Saturday, June 18, 2011

Between a Rock and a Science Project

Earlier this week, I was driving my daughter home from one of her riding lessons. It was about 6:30 in the evening. "We need to stop at the bird sanctuary," she told me. "I have to take pictures of rock formations."

The bird sanctuary in our town is out on a peninsula that has a light tower, some yacht clubs, and beautiful big houses (they were once Summer "cottages" — you know, cozy weekend digs with twelve bedrooms and private docks). It's really lovely and it's only a ten-minute drive from the downtown neighborhood in which we live. No problem, right?

Well, I had been stuck at the stable for nearly two-and-a-half hours. Loving Frank, the wonderful novel based on the story of Frank Lloyd Wright's mistress, was sitting in a tote bag on my bed along with a brochure I needed to proofread, my journal and the latest issue of The New Yorker. We had run out of the house in such a rush that I'd left them behind. Allergies prevented me from hanging out inside the stable. And, I had tried watching my daughter's dressage lesson, but I had forgotten bug spray as well as reading material and the mosquitos chased me back into the car. Suffice it to say, I had just had a fairly long afternoon and would rather have headed straight home.

However, I make it a point to support my daughter in all her academic efforts. So, off we went to the bird sanctuary.

It was a chilly evening and a little bit damp. I was wearing thick rubber sandals that are supposed to help my plantar fasciitis — one of my many stunning red carpet middle-aged mom looks. (Let's just say that if there had been any paparazzi at the bird sanctuary, I'd be on everyone's "best dressed" list!) I describe my fashion footwear, just to give you the full effect. My arches were supported but my toes were exposed and if I thought there were hungry bugs at the stable, I hadn't experienced anything yet. The bird sanctuary is a virtual swamp (all the better for the water fowl that live there) and the mosquitos were thrilled to meet my feet.

We marched on in.

Without sounding like too much of a nag, I tried to engage my daughter in a dialogue about the assignment. 'Turns out, it was a project called "Photo Evidence," and the seventh grade science class had to get outside and take pictures of different types of rock weathering. These pictures, along with descriptive paragraphs, were to be presented on posters. I wondered aloud when the science teacher had assigned this massive project (after all, I had known about it for all of thirty minutes). My daughter conveniently ignored the question and focused instead on the task at hand.

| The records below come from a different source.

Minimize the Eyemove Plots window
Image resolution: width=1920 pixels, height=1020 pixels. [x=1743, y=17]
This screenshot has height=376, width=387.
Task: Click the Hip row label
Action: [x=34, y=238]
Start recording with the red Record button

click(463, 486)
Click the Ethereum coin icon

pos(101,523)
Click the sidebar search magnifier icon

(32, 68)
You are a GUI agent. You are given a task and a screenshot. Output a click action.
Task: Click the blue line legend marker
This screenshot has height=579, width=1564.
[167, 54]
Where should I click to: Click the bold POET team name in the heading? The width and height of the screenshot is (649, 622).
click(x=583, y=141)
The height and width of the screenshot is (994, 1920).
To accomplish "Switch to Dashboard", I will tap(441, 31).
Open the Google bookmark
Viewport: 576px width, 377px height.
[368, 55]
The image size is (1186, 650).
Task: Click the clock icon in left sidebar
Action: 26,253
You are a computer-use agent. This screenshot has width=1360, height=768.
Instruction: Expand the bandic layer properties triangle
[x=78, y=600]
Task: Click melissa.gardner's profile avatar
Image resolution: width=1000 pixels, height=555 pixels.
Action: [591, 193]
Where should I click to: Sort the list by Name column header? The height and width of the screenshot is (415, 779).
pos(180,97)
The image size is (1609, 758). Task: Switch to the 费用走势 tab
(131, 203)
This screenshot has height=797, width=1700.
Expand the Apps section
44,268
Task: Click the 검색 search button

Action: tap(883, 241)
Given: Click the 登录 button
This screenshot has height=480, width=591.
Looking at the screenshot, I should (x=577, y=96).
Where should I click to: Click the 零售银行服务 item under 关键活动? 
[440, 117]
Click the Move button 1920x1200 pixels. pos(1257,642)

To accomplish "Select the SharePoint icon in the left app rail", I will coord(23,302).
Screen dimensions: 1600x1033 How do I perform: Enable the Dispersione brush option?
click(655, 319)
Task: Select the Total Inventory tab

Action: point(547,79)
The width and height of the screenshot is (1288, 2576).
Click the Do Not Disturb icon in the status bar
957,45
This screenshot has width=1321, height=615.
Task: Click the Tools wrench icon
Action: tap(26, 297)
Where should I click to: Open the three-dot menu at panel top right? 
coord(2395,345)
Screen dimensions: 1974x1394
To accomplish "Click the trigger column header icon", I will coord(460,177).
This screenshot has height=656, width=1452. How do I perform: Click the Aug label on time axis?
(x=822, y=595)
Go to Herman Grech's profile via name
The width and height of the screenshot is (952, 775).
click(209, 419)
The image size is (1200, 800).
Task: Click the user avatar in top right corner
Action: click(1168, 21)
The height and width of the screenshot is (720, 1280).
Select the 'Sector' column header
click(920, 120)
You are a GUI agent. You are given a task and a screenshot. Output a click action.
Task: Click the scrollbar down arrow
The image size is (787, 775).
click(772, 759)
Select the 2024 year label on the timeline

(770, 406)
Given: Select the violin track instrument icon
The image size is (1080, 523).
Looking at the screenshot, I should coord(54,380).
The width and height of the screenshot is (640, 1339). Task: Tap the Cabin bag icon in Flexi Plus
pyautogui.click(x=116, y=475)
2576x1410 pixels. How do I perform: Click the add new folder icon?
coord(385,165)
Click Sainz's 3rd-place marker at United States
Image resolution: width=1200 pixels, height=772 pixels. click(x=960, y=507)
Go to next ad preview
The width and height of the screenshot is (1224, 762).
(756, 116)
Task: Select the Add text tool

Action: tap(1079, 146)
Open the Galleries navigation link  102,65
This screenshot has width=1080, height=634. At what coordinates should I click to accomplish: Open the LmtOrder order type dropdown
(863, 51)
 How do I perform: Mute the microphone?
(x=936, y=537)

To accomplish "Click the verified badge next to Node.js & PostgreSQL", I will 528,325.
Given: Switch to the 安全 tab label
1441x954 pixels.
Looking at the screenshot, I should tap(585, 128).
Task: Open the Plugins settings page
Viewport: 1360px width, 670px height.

"Do you think this looks like a glacier erratic?" she asked.

Say what?

She rolled her eyes. "A glacier erratic," she repeated and continued to recite, "A rock that is much bigger than its surrounding rocks. A rock that was dragged along with a glacier until the glacier dropped it off."

"Oh," I nodded, "That kind of glacier erratic. I thought you meant the other kind. Yes, absolutely."

We spent another 45 minutes or so wandering through the jungles of the bird sanctuary. My daughter acquired photo evidence of wind and water erosion, mechanical and chemical abrasion, oxidation and lichen. I acquired mosquito bites. It was getting dark, and I eventually insisted that we leave the preserve via a side gate and return to the car by walking along the perimeter where there were houses and streetlights and sidewalks.

On the way back, I thought about homework. The role I play in my daughter's homework and the role my daughter's homework plays in my life.

It's a balancing act. You want your tween to do her own work, but you also want her to get the best possible grade. I try to enable my daughter, ensure that she has everything she needs to get the work done — supplies, snacks, Internet access, good lighting, a nice big (albeit perpetually cluttered) desk. I do proofread (I can't help it), but I try to circle back to her with directional feedback. "You need to check the spelling in the second paragraph," I suggest, still insisting that she locates and fixes the actual mistake.

I certainly know moms who cross the line, authoring more than they edit. On the flipside, my daughter has friends who don't seem to get any assistance at all.

It makes me wonder how the middle school expects kids to succeed if they don't have a computer. Or an English major mother who works out of a home office. Or a father willing to make an emergency trip to Staples for more index cards or poster board.

Or the ability to drive five miles to a bird sanctuary on a school night.

A recent article in The New York Times talked about a New Jersey school district that is re-evaluating its homework policies, in order to better balance study and play time. Similar proposals are being considered in California and Toronto. Kids do seem to have too much on their plates these days. Not only does homework take longer than it did when I was in junior high, but my daughter and her classmates are overcommitted with sports and other after-school activities. Nevertheless, until the system changes, we'll continue to plug away at the middle school curriculum together.

The "Photo Evidence" assignment was completed, like so many others — at the last minute and as a family affair.